Gap junctions are intercellular channels present in almost every tissue and provide an example of cell-cell attachment. These cell-cell junctions are fundamental in multicellular organisms, for they facilitate cellular communication and signalling being responsible of metabolite transport, waste evacuation, water homeostasis and ion exchange. Defects in the function and formation of gap junctions are involved in diseases such as hypertension, deafness or cataracts. Gap junctions are pairs of hexameric half-channels called connexons, which coaxially dock to connect two adjacent cells. Connexons are themselves formed by six subunits of one or more connexin (Cx) type. Even if the function of gap junctions as intercellular channels is well characterised, almost nothing is known about the forces and energies that these structures can support. Furthermore, while the forces supported by 'classical' adhesion proteins such as cadherins have been extensively studied using various biophysical nanotools, the adhesion strength of gap junctions remains completely unknown. The overall goal of this project was to determine the biophysical mechanisms of the adhesion strength of gap junctions.

To accomplish this aim, we applied advance nanotools in various and novel modes to purified connexin proteins reconstituted in supported lipid membranes. We have carried out the first quantitative characterisation of the two-dimensional (2D) kinetics and binding strength of the interaction of a short peptide mimicking extracellular loop 2 of Cx26 with membrane reconstituted Cx26 using atomic force microscopy (AFM). We have developed a novel approach to characterise the 2D kinetics and adhesion strength by combining the imaging and force spectroscopy capabilities of AFM. We found a relatively fast dissociation rate, which inferred a rather dynamic bond; while a slow association rate reflected the reduced flexibility and small dimensions of extracellular loops. The induction of channel closure by millimolar concentrations of Ca2+ induced a slight increase in the dissociation rates, but no important change in the association kinetics or binding strength. The adhesion strength we found suggests that the whole hexameric complex may be able to support important forces before dissociation, comparable to that supported by integrins in the high affinity state. This part of the project has led to a publication in the Journal of Molecular Biology. The implementation of the described approach has also allowed us to acquire expertise in a novel AFM imaging mode capable of mapping the mechanical properties of membrane proteins with unprecedented submolecular resolution. This developing part of the project has led to an additional publication (currently under review).

During the progress towards the completion of the aims of the project, we have taken the AFM capabilities a step further by mapping the mechanical properties of membrane proteins at submolecular resolution. We expect that the further use of this AFM imaging mode to other membrane proteins will provide a new perspective to the relationship between structure, function and flexibility of protein domains. The Marie Curie project allowed us to develop an approach to characterise the 2D kinetics and binding strength of adhesion complexes.
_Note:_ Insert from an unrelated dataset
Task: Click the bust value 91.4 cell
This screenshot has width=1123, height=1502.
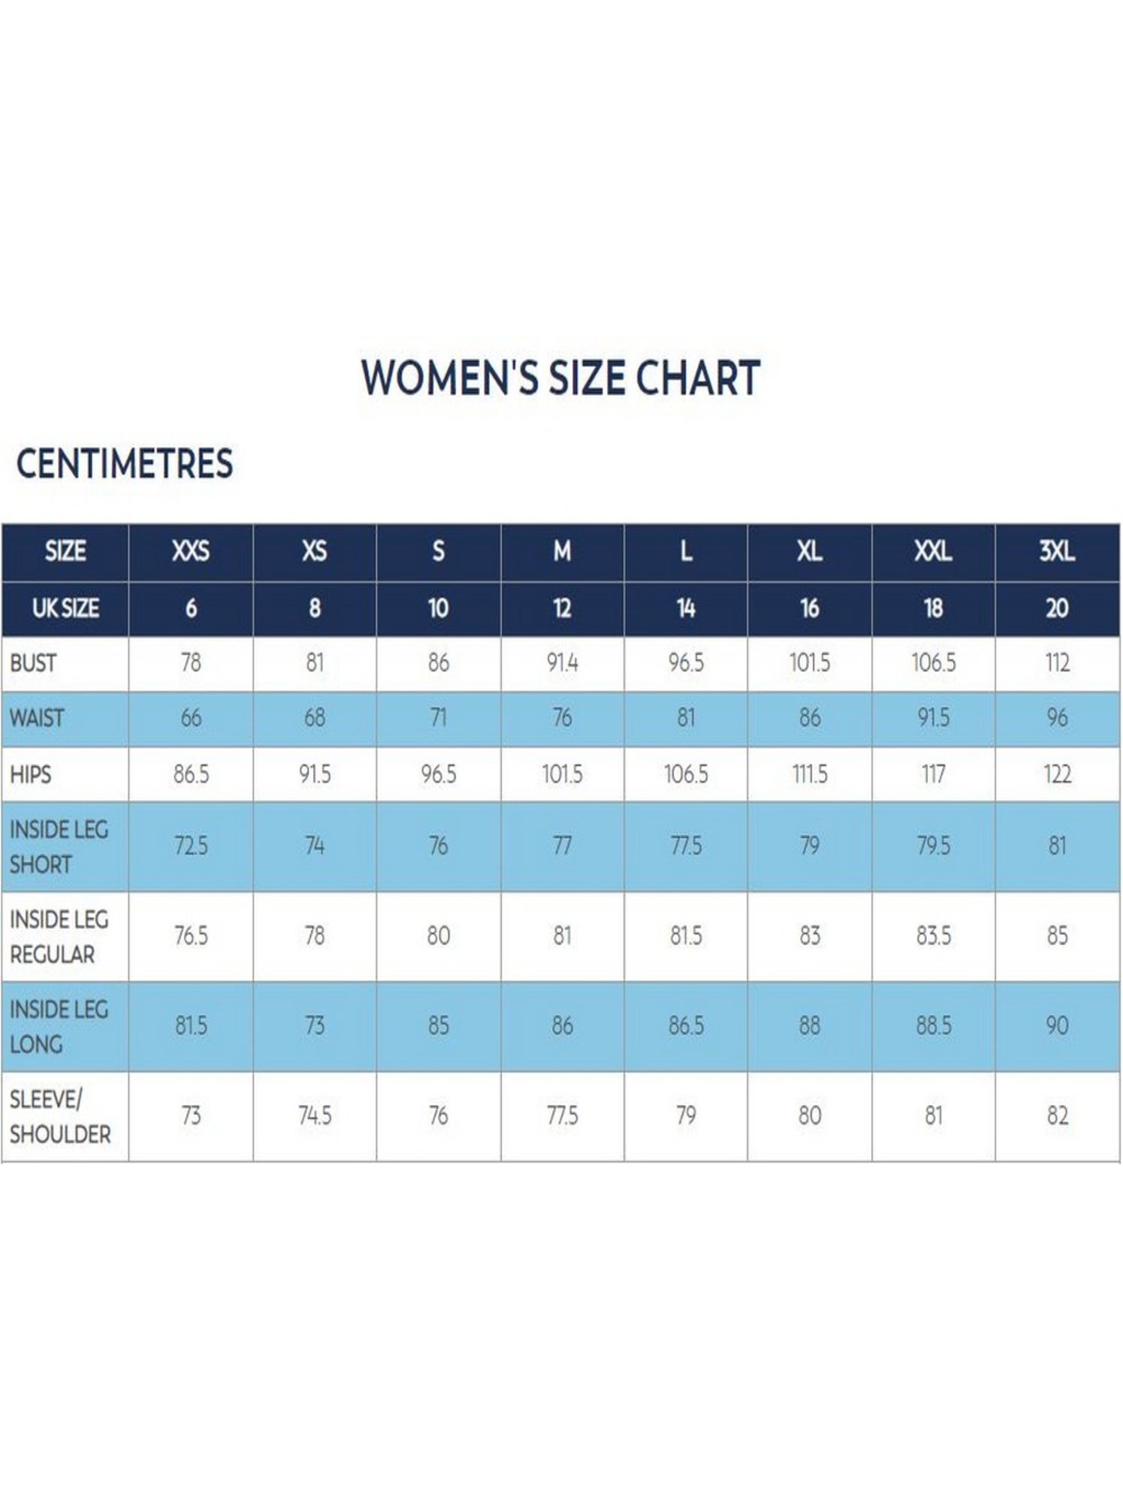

Application of the approach on whole connexon-connexon pairs is currently being implemented and will prove gap junctions as adhesion complexes capable of bearing important forces. The straightforward continuation of the project is the application of the developed methodology to living cells. We believe that the obtained results will open a door to a so far ignored function of gap junction complexes, which may be crucial for the structural integrity of multicellular organisms.